__Short problem__: Please print the material from the line with "Task: Open the OPTIONS menu" up to and including its final line, copying each line exactly and leaving the pictures out of your answer.

-----

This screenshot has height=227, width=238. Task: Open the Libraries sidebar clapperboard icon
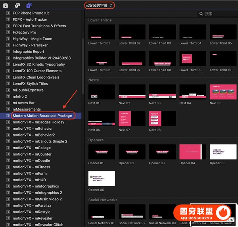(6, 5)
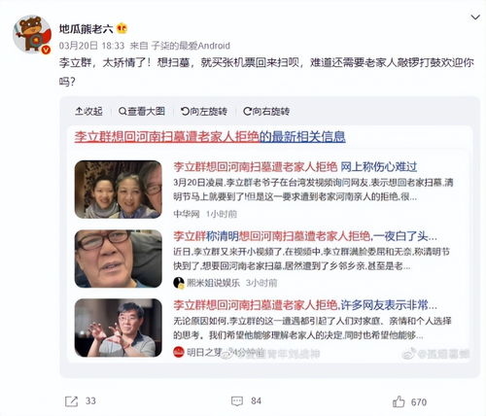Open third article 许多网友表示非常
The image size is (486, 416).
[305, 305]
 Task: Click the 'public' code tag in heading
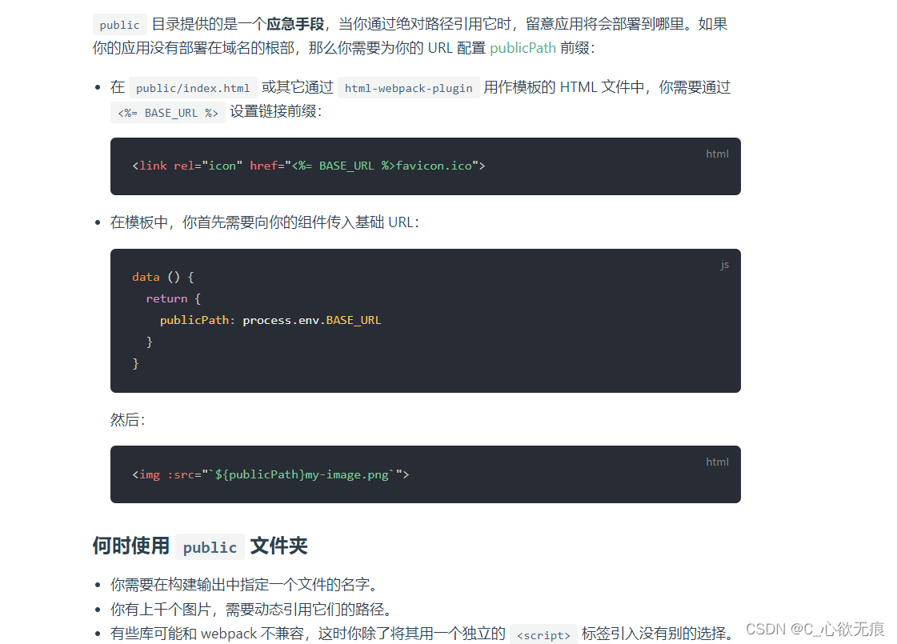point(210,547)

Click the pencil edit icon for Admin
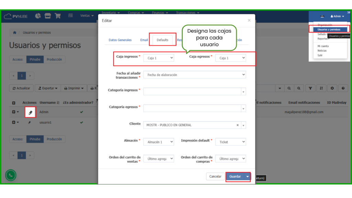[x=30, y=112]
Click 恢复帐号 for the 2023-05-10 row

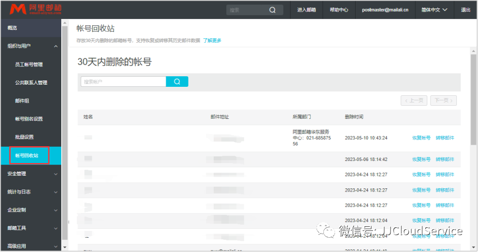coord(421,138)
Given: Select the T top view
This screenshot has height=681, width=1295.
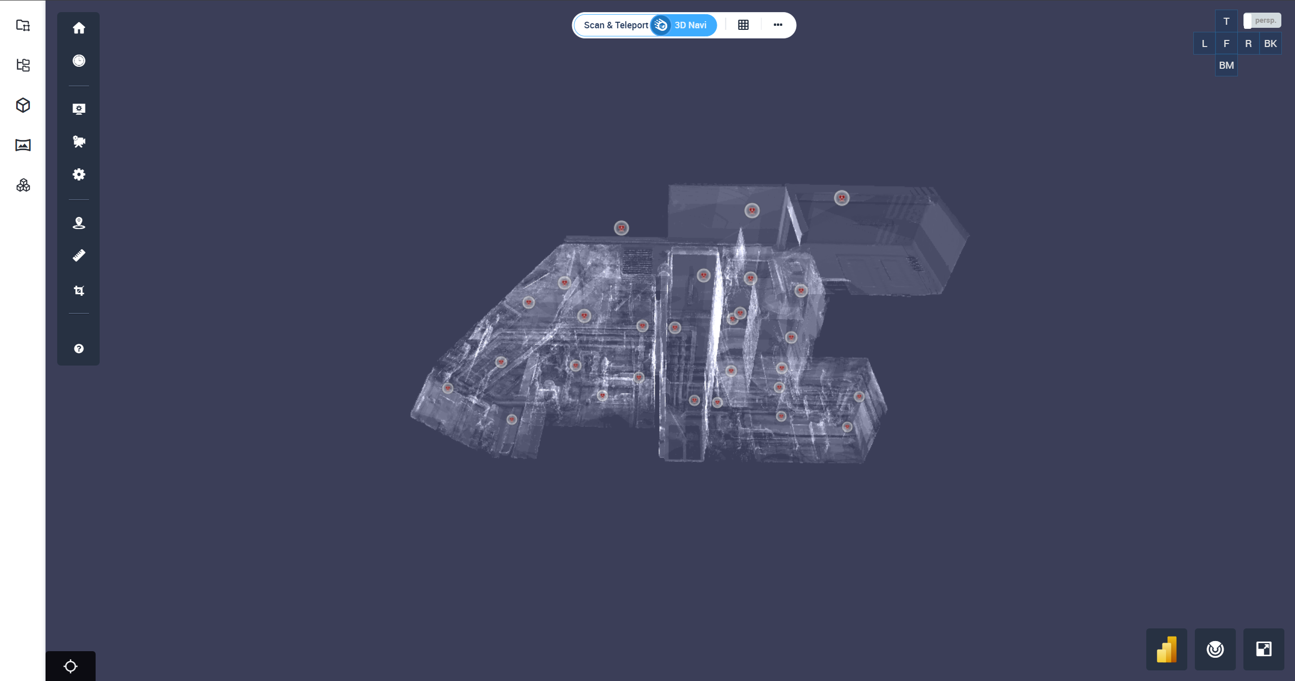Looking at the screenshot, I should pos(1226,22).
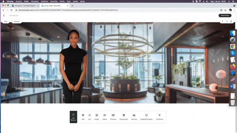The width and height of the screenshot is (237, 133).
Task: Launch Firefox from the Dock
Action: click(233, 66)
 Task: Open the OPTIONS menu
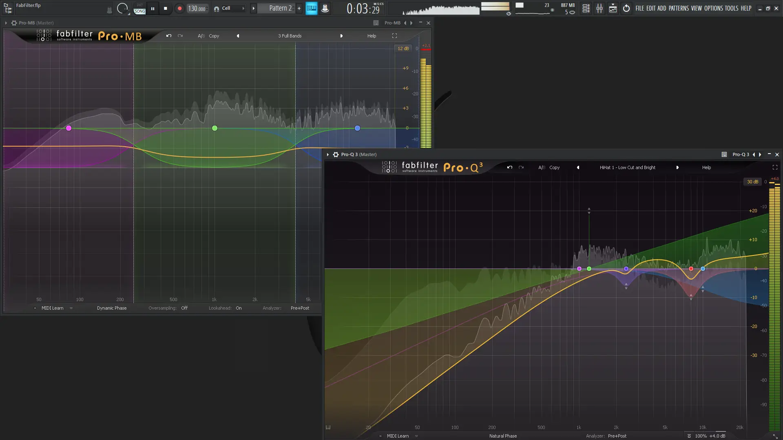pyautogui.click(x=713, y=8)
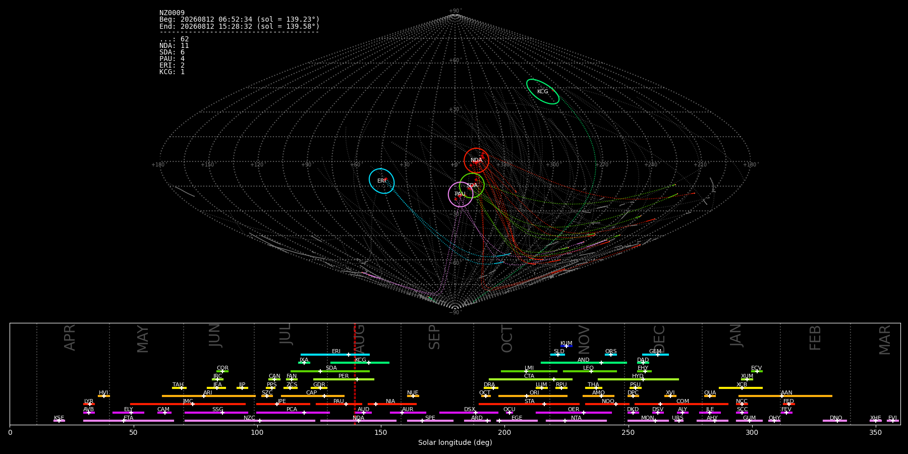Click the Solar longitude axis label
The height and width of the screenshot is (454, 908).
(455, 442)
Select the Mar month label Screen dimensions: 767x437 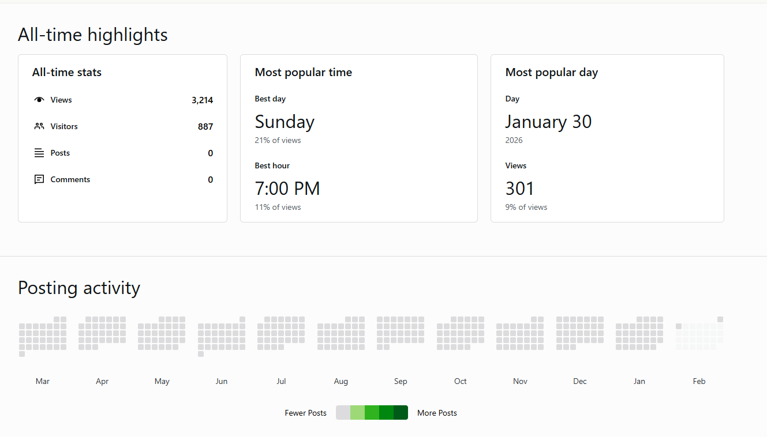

-----

__Task result__:
 Task: Open the OPTIONS menu
pyautogui.click(x=713, y=8)
Click the Solar longitude axis label
The height and width of the screenshot is (454, 908).
(455, 442)
Select the Mar month label Screen dimensions: 767x437 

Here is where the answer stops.